Игорь только молча гладил его по волосам, видимо, честно выполняя обещание воздержаться от циничных лекций на тему жестокости окружающего мира.
Они долго сидели, обнявшись, и в машину начали закрадываться сумерки, стирая очертания предметов. Когда Саша, еще всхлипывая, поднял наконец голову, он уже не мог разглядеть лица Игоря.
— Пойдем, — сказал тот, нехотя отпуская его и выбираясь из машины.
Саша вылез вслед за ним, чувствуя себя совершенно обессиленным. У него натуральным образом подкашивались ноги после всего пережитого — пришлось облокотиться на машину, пережидая приступ слабости.
— Ты чего? — спросил Рогозин, и вдруг, не дожидаясь ответа, подхватил его на руки и понес. Саша даже не представлял, что его можно с такой легкостью таскать на руках — все-таки не ребенок уже, и не хрупкая девица.

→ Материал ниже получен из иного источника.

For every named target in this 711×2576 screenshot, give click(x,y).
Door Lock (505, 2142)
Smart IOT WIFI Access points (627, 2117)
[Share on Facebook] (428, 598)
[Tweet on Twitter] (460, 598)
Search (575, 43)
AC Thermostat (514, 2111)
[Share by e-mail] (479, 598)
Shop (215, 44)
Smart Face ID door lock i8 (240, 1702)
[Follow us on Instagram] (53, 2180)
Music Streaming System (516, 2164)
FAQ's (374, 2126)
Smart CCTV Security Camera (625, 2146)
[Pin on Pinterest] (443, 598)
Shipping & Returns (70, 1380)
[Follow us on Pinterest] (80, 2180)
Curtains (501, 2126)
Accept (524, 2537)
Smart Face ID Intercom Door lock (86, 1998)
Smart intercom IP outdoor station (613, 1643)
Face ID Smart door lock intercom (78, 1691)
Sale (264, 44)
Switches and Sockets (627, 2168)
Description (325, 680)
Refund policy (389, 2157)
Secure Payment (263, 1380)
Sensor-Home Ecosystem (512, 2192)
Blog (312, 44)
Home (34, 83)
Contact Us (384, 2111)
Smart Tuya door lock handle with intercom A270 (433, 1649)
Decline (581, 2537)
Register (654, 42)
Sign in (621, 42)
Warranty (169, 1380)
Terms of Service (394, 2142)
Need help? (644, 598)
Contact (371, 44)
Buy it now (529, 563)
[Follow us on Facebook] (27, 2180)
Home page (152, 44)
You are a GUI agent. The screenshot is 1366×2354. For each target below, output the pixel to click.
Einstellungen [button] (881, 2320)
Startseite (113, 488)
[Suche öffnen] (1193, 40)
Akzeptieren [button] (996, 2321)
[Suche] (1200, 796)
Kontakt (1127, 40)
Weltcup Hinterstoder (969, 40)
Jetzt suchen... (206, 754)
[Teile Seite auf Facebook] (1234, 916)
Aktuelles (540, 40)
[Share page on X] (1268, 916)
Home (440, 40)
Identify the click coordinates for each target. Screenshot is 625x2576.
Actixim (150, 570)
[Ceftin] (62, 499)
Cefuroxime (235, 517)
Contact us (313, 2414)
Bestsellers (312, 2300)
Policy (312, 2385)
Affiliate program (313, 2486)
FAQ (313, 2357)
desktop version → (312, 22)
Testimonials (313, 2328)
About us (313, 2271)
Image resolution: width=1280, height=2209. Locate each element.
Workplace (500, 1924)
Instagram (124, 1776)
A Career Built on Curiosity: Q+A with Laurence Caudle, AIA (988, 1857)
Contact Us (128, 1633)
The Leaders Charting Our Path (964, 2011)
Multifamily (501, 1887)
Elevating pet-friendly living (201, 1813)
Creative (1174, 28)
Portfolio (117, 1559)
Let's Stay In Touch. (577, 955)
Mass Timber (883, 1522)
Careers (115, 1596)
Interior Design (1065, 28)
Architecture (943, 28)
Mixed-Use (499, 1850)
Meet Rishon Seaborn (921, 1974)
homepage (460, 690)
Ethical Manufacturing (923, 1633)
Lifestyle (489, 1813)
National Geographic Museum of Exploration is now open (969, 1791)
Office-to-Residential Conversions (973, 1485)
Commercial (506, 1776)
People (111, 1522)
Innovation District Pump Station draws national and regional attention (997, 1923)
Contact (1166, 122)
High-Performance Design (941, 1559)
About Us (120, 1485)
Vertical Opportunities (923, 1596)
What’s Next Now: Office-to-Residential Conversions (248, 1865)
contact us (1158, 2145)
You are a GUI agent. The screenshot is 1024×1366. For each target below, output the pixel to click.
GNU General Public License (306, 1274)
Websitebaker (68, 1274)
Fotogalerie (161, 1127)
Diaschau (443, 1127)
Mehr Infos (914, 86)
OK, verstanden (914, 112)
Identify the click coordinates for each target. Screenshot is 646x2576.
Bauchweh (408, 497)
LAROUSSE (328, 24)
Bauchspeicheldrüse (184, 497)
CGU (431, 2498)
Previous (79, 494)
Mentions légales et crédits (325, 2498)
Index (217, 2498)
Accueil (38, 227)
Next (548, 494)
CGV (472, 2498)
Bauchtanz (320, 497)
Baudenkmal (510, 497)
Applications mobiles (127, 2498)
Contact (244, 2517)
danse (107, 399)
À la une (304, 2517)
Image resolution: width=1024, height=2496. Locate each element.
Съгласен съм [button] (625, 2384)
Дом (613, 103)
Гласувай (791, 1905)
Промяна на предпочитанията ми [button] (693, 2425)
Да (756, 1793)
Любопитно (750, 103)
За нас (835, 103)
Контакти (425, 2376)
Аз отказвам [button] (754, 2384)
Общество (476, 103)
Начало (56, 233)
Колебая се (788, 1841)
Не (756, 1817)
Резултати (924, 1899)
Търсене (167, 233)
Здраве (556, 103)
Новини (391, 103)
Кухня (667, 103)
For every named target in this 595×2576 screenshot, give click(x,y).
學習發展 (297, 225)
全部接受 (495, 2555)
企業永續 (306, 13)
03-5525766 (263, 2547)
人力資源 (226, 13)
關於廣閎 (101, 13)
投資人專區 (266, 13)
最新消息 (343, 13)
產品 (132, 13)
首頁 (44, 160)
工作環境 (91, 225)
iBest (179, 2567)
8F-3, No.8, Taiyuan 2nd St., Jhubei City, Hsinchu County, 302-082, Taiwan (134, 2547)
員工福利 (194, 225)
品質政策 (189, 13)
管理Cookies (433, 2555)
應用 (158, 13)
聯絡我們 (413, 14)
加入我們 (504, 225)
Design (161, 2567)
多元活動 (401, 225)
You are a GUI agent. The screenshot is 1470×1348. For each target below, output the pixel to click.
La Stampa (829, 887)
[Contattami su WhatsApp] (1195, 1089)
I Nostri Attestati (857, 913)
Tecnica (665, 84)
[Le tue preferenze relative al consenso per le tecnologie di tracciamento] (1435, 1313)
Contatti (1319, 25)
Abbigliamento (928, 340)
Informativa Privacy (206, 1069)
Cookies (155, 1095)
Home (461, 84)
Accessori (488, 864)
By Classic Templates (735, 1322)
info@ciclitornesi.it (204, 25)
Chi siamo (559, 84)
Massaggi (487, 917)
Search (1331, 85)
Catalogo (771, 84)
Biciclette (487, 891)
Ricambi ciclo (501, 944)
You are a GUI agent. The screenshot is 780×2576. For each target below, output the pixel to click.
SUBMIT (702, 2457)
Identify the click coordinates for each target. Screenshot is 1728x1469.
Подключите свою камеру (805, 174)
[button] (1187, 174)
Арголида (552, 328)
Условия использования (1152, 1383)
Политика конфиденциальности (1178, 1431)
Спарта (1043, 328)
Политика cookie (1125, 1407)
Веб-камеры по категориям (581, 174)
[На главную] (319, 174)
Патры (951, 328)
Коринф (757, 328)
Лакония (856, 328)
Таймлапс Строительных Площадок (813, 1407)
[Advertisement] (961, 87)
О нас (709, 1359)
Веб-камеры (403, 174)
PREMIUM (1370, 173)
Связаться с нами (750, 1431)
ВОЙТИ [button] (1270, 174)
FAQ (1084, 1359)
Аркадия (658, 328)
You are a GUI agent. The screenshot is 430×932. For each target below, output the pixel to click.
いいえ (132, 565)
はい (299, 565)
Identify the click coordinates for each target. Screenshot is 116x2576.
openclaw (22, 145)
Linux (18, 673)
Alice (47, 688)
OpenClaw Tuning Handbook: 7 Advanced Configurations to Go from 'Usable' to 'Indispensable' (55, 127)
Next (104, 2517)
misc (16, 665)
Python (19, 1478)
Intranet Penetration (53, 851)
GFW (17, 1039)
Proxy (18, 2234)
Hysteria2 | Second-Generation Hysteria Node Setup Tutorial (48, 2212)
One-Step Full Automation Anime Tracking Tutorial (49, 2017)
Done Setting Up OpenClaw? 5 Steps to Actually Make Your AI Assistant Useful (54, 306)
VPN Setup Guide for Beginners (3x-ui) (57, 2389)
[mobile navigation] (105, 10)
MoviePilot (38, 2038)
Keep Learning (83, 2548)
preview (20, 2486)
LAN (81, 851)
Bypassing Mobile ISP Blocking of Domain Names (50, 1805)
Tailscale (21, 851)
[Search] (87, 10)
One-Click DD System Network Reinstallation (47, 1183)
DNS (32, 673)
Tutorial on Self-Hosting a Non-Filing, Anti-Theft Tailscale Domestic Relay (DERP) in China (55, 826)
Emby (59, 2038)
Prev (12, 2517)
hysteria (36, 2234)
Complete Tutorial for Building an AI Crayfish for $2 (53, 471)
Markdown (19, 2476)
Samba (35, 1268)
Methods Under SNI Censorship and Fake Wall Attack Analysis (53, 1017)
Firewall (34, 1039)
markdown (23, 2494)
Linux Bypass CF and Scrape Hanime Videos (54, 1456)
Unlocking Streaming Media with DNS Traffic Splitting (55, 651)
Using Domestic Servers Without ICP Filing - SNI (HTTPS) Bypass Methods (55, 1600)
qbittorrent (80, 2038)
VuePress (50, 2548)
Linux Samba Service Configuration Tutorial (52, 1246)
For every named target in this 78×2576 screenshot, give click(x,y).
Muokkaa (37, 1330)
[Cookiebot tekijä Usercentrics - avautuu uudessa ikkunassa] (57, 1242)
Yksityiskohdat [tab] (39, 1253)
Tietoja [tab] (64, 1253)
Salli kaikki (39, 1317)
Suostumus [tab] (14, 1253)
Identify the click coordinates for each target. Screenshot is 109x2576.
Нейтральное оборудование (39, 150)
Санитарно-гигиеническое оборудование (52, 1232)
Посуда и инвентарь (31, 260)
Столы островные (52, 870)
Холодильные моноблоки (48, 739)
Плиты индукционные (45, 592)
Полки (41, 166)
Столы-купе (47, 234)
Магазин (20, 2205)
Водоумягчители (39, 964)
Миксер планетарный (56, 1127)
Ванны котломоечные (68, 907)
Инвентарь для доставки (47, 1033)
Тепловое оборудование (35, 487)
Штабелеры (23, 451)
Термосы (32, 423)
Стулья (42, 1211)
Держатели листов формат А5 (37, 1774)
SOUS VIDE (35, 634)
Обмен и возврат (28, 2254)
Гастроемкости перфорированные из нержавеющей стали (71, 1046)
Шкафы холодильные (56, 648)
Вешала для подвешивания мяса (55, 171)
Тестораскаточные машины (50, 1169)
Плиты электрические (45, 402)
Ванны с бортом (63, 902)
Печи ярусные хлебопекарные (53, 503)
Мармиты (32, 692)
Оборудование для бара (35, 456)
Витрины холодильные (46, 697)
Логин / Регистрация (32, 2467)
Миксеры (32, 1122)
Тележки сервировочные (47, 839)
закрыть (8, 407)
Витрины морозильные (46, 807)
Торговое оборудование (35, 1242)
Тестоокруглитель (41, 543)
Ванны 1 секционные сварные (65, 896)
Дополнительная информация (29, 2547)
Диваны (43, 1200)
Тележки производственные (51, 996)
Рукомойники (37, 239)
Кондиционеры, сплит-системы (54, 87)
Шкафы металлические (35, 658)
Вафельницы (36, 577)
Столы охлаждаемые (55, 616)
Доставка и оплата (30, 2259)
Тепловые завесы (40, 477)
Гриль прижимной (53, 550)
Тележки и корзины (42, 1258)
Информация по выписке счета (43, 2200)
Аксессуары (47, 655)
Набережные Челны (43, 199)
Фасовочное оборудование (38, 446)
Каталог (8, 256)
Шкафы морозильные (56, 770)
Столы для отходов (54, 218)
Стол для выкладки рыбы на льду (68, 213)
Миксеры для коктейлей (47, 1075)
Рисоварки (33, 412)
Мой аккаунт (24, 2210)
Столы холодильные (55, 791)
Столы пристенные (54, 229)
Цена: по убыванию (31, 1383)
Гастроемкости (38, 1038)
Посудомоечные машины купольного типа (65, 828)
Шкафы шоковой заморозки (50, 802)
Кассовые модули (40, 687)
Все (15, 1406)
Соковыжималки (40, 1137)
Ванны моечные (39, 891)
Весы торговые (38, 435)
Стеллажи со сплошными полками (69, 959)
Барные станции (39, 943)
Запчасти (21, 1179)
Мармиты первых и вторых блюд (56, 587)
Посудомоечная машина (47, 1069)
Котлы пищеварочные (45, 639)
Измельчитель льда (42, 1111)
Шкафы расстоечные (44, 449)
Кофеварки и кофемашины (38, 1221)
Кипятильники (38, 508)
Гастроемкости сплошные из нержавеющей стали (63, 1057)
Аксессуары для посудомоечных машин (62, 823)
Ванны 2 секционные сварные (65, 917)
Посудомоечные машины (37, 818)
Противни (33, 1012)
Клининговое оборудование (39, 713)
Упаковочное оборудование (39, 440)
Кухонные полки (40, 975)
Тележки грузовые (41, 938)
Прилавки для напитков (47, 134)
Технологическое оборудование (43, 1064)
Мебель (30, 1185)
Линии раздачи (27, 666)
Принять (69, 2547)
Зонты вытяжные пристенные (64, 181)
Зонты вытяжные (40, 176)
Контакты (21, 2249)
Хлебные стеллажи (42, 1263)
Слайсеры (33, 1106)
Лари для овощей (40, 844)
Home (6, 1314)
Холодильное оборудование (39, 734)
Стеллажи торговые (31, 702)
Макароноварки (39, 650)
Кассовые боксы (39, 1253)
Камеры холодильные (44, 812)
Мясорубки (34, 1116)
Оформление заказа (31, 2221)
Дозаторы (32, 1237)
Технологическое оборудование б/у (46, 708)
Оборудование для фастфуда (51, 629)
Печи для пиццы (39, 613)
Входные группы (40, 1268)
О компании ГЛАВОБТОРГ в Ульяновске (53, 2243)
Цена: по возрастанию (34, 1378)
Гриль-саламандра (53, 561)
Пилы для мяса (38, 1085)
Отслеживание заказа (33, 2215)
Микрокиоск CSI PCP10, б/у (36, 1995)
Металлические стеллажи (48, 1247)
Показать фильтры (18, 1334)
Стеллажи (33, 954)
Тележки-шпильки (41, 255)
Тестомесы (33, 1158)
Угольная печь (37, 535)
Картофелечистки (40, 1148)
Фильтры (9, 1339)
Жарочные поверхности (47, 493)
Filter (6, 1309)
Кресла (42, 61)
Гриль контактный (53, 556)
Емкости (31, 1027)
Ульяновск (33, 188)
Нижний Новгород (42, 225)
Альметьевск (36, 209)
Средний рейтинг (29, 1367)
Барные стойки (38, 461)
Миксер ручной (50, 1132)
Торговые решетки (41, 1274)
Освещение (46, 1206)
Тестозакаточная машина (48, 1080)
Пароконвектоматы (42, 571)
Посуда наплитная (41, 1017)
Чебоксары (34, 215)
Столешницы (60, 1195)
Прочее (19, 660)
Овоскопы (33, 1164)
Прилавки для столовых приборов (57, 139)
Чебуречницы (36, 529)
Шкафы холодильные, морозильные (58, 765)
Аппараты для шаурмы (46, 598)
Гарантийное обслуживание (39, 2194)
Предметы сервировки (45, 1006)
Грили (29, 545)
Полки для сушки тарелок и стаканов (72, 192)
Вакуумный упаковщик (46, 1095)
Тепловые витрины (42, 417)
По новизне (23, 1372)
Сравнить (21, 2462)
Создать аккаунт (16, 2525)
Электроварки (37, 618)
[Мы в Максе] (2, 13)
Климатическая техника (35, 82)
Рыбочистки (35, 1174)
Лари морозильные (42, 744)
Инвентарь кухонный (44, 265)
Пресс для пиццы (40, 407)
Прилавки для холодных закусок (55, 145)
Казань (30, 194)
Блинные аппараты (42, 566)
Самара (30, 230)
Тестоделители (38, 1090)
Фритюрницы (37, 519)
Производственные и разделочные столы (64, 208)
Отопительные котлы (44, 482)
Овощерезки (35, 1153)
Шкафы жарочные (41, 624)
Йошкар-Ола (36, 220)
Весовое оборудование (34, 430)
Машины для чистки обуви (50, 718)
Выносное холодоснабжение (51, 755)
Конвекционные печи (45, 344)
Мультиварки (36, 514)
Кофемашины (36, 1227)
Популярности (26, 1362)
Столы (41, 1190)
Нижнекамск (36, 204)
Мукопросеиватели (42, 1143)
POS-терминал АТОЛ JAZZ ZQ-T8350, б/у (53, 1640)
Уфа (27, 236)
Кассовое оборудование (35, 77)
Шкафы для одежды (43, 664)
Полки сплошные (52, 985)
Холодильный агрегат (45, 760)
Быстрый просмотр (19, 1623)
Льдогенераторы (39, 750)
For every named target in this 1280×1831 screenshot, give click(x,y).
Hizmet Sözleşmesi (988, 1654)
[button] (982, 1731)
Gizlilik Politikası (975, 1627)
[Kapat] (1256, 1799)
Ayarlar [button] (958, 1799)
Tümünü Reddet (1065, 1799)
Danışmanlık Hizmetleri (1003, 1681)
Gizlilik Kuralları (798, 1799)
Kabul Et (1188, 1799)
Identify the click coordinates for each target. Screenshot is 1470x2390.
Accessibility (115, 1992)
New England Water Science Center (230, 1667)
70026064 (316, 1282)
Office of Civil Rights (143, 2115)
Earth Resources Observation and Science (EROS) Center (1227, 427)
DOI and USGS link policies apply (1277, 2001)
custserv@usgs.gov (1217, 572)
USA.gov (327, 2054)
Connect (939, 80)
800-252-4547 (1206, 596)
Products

— Я и сам могу идти, — пробормотал он.
— Не сомневаюсь, — сухо сказал майор, но Саша чувствовал, как бережно тот держит его. Он опустил парня на ноги только перед дверью подъезда — чтобы достать ключ от магнитного замка.
— Бабки у подъезда… подумают невесть что, — сказал Саша, оглядываясь.
— Поверить не могу — тебя, сотрудника ГРУ, беспокоит, что скажут бабки у подъезда? — иронически спросил Игорь. Он больше не порывался поднимать его на руки, но за плечи все-таки осторожно придерживал.
— Видимо, в этом вашем ГРУ сильно отстали от жизни, если не знают, что бабки у подъезда — мировая информационная мафия, круче «Викиликса», — в тон ему ответил Саша.
Игорь улыбнулся и провел ладонью по его лицу, стирая остатки недавних слез.
— Шутишь, — сказал он. — Это хорошо. Значит, будем жить?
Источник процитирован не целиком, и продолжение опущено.